El teórico marxista Frederic Jameson, señalaba, con mucha razón, que “es más fácil imaginar el fin del mundo que el fin del capitalismo”. Miles de series, películas, novelas y cuentos nos hablan de pestes, extraterrestres, terremotos, tsunamis, invasiones intergalácticas que podrían acabar con la humanidad. Pocas, por no decir ninguna, nos dicen cómo sería un futuro poscapitalista. Netflix, Disney, HBO, FOX hacen de las distopías una aggiornada narrativa del fin de las ideologías. La industria del entretenimiento está al día con las necesidades del mercado. Por eso, justamente de lo que se trata es de invertir la lógica: hay que poder imaginar el fin del capitalismo financiero para que pueda existir el mundo. La lucha de nuestros pueblos en esta nueva etapa es una lucha por la supervivencia de la especie, son luchas estructurales contra las sociedades del descarte, la depredación ecológica y las desigualdades históricas.
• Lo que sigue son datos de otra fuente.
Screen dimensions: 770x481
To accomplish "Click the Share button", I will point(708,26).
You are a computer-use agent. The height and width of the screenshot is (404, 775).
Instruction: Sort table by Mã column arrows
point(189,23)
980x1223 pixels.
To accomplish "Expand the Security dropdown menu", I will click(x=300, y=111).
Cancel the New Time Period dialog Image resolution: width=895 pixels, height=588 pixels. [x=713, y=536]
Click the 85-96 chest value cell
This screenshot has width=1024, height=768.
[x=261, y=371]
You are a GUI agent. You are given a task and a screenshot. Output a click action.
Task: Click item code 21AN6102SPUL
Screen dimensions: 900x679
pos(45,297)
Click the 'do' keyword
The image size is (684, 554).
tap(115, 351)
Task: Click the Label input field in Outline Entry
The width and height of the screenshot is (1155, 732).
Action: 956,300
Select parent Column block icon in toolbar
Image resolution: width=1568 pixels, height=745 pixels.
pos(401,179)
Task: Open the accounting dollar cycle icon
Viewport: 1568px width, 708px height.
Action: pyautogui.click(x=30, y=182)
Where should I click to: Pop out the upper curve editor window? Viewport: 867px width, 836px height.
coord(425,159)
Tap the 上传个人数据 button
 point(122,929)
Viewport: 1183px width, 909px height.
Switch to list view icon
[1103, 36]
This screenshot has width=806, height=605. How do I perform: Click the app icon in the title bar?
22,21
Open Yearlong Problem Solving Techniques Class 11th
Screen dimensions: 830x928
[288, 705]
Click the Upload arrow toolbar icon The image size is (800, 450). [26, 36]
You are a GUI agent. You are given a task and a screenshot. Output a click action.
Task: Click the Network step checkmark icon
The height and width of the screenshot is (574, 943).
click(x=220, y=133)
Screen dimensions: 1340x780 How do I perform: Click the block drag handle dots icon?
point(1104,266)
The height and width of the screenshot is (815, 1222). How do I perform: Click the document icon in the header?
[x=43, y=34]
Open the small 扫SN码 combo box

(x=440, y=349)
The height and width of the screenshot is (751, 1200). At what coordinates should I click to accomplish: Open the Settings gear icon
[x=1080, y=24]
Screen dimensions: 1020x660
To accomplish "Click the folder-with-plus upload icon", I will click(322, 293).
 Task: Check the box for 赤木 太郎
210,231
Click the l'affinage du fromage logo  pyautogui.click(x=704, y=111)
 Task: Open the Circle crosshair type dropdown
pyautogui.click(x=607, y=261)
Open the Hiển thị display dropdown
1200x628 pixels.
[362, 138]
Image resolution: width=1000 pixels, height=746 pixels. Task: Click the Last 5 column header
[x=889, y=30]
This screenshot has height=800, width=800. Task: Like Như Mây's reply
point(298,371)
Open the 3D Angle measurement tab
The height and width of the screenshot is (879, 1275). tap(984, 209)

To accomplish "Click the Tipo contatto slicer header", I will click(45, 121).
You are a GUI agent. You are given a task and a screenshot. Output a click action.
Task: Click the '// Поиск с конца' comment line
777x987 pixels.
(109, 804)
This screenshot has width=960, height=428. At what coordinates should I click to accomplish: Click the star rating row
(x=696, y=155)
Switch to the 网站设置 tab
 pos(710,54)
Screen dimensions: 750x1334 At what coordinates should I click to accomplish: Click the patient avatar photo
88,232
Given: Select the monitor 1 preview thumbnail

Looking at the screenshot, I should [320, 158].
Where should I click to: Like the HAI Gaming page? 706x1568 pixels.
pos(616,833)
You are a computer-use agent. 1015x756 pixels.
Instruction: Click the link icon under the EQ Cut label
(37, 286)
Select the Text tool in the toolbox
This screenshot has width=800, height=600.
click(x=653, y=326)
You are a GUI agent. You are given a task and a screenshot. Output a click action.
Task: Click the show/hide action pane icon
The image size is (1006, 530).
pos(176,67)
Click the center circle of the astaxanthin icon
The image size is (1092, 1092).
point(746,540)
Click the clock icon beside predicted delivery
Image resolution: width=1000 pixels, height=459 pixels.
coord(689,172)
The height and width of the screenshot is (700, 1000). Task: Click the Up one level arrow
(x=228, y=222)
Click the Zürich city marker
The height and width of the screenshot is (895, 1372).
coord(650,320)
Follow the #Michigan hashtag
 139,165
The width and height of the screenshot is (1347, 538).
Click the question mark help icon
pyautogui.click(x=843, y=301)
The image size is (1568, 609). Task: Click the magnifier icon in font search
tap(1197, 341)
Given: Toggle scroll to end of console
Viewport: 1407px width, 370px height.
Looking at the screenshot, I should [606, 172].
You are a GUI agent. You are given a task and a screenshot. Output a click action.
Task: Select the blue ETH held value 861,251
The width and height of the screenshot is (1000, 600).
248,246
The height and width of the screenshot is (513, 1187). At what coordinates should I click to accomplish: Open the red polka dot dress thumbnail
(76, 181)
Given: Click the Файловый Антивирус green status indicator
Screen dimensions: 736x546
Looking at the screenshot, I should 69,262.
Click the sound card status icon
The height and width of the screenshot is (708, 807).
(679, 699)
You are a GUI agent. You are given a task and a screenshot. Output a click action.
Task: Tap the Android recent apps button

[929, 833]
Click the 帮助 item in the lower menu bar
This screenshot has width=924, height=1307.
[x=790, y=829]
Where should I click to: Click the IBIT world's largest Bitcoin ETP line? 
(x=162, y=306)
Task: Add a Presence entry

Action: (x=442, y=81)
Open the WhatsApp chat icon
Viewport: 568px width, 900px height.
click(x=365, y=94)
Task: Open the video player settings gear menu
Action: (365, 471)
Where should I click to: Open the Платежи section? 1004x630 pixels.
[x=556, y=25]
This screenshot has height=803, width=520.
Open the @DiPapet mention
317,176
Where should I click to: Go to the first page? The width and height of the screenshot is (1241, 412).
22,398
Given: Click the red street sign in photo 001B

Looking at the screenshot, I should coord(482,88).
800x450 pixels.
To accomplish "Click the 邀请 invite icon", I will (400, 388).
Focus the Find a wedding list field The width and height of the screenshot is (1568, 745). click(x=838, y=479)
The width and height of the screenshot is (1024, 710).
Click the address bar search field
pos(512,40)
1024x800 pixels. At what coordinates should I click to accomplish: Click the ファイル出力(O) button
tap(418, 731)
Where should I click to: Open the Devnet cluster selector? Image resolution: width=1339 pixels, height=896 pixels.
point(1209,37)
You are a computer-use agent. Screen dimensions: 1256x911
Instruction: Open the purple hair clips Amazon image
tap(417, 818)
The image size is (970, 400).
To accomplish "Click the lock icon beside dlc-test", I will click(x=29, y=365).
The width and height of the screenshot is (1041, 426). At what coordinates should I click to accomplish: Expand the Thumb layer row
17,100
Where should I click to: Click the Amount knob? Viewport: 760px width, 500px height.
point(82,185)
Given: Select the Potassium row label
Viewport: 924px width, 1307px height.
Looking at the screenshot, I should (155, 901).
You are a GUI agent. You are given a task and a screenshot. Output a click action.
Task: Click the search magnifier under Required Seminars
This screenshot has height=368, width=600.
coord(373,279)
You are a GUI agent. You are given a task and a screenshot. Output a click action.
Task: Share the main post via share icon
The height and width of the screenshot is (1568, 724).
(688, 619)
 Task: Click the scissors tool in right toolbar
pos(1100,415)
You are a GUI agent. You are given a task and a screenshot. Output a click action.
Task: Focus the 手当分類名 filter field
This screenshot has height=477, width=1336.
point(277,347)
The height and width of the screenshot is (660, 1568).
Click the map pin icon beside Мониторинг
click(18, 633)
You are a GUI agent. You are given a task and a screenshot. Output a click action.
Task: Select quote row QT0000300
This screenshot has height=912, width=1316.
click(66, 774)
Hace varias décadas, Fidel -siempre Fidel- advertía que nuestra especie estaba en peligro de extinción y que la forma de evitarlo es a través de una batalla de ideas que genere un cambio de paradigma. El cambio climático, las guerras biológica y nucleares, la imposición del capital financiero a escala global, ponían y ponen más que nunca en peligro nuestra supervivencia. El Papa en el Laudato si convoca a los movimientos sociales y organizaciones populares de todo el mundo a luchar por nuestra casa común porque “el ambiente humano y el ambiente natural van de la mano y pueden degradarse juntos. No se podrá afrontar de forma adecuada la degradación ambiental si no comprendemos las causas que tienen que ver con la degradación humana y social”. Cada vez son más las voces que sostienen que ha llegado el momento de terminar definitivamente con el capitalismo financiero hegemónico a escala global. En ese sentido, siempre es bueno recordar que el neoliberalismo es un proyecto económico pero fundamentalmente cultural.

El pensamiento crítico tiene una oportunidad única para construir una narrativa de progreso que no dialogue sólo con quienes ya están convencidos, sino que vuelva a enamorar al conjunto de la sociedad. Tiene la posibilidad de reformular temas como las políticas de cuidado, la economía popular, la cuestión ambiental, el rol de las fuerzas de seguridad, el retorno a un Estado social y sensible, el buen vivir y el orden, de manera que sean prioritarios en la agenda pública.

Hace poco se lanzó por redes sociales Sopa de Wuhan , una publicación que reúne artículos de intelectuales europeos sobre la Covid-19. Giorgio Agamben, Slavoj Zizek, Judith Butler, Byung- Chul Han y David Harvey son algunos de sus autores. Zizek y Harvey son los únicos que proponen un cambio radical. El primero llama a un neocomunismo mientras que el segundo recupera los conceptos de Marx sobre cómo el capital se concentra luego de cada crisis, y convoca a dar vuelta la página. Para la mayoría, la preocupación central es que la situación de excepcionalidad de la pandemia sea una excusa para que crezcan Estados totalitarios con un control social-digital panóptico total de la población. Sin embargo, el problema es que en casi todos los casos hay una mirada fuertemente eurocéntrica, incapaz de articular una mirada integral global y aun desde la "rebeldía”, con muchos prejuicios liberales hacia el rol que debe tener un Estado en una emergencia.

Tampoco aparecen ideas originales, en la mayoría de los casos son adaptaciones o reafirmaciones de teorías previas. Pero lo bueno de Sopa de Wuhan es que es un incentivo. Ahora es tiempo de que les intelectuales de América latina hagamos nuestras propias interpretaciones y creaciones, desafío ineludible para que la salida a esta crisis sanitaria sea con más igualdad, con más derecho y con más democracia.

* Nahuel Sosa es sociólogo y docente (UBA), director del Centro de Pensamiento y Formación Génera.